We’re Having a Baby!

Baby's First Photo

Baby's First Photo

Kathi and I are having another baby. The bub is due to arrive around mid-January 2011. It’s too early to know whether it’s a boy or a girl.

Pauses for audience applause.

We’re excited and anxious like other expectant parents and, since our twin girls Charlotte and Marianne died 18 months ago, completely terrified. But this post isn’t about our baby, our missing angels or our co-mingled joy and terror. There are other parents in the same situation – having a baby after a stillbirth or neo-natal death – who need to know that they are not alone.

We’re having a baby and we’re thinking about bub’s first steps, first words, decorating the baby’s room, and all the other common dreams which pass through expectant parents’ heads. I don’t want anyone to think that we’re not experiencing that happiness which only new parents can feel. But our situation is different to the average. This is our third child but hopefully the first we bring home.

Charlotte Elizabeth and Marianne Patricia were born premature a little more than 18 months ago and lived for 11 and 12 days respectively. They were taken from us after a battle, fought for an amazing length of time for such little people, against Serratia Marcescans. Kathi held Charlotte in her arms when we turned off her life support. The next day it was my turn to hold to Marianne as she died. We cremated them together in the one tiny coffin and keep their ashes at home with us.

Charlotte Elizabeth

Charlotte Elizabeth - Day 3

Marianne Patricia

Marianne Patricia - Day 3

These events colour our current experience in several ways.

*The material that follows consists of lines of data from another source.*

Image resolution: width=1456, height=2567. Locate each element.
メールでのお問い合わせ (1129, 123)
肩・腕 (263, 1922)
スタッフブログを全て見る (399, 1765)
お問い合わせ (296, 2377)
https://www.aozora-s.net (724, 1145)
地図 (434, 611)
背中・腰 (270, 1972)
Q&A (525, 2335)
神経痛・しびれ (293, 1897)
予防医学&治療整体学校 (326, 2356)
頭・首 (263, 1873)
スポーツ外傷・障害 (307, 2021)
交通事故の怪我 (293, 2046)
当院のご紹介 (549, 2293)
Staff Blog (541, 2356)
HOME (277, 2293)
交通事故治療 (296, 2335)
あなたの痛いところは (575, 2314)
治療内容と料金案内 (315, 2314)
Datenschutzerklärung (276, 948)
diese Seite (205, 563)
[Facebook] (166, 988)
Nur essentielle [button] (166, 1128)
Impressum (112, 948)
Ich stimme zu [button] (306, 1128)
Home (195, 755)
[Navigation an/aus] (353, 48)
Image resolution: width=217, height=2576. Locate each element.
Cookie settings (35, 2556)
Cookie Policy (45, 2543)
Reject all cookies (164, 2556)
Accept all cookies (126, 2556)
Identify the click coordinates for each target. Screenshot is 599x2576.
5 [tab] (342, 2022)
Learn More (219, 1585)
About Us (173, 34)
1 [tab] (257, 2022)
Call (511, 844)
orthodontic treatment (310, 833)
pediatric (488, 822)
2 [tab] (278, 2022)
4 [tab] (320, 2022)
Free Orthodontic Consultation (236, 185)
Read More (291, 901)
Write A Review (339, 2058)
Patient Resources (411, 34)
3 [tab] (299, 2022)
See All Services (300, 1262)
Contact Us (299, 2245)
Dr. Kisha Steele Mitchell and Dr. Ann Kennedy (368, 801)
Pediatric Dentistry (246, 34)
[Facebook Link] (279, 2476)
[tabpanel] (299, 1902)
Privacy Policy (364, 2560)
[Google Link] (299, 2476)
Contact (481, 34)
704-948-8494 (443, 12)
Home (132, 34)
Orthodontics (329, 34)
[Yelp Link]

First, we’re grieving a-fresh the loss of Charlotte and Marianne. Going through this pregnancy revives the memories and feelings we went through two years ago. They are again as new and as raw as they were then. The equilibrium we’ve struggled to achieve in the last 18 months has been completely upturned. We’re sure we’ll find a new equilibrium in time.

This is perfectly normal.

Second, we’re terrified of this baby dying as well, either in utero or shortly after. We know now only too well that there is no such thing as a safe or a sure pregnancy. Even afterwards, if/when we bring baby home, nothing is guaranteed. Doctors, nurses, counsellors quote statistics to us but they do not re-assure. A 99% chance of success means nothing because that implies a 1% chance of failure. When you’ve been part of the 1%, all of those little numbers seem incredibly large and pre-destined to occur.

This is perfectly normal.

Third, we are so fucking angry. We’re still and will forever remain angry about the deaths of Charlotte and Marianne. (To the god/goddess/demon/spirit/etc who killed my girls, I will find you and fuck you up. Be warned.) We’re angry that we cannot enjoy the growth milestones of our developing bub. Each monthly or fortnightly ultrasound or other test allows us a brief sigh of relief knowing that our bub still lives. Then the fear creeps in again. The happy Hollywood image of the pregnant couple lying in a field in the sun wondering what their child will become is all but unknown to us. More often than not, we are cowering in the dark imagining how our happiness will be shattered this time around.

This is perfectly normal.

To anyone who wants to comment with platitudes about trusting that all will be well, about finding strength to enjoy this precious time, about the miracles of modern medicine,  just don’t. You don’t understand and I sincerely hope you never do. Please keep your advice to yourself unless you have a bodycount of your own. Support, however, is very welcome – we need as much of it as we can get.

To anyone reading this who has buried a child and expecting another, take some solace from knowing that you are not alone. Please get in touch if you need to talk to someone who knows the score. Your feelings may be different from ours. Your thoughts are likely to be equally as wacky as ours yet still perfectly sane.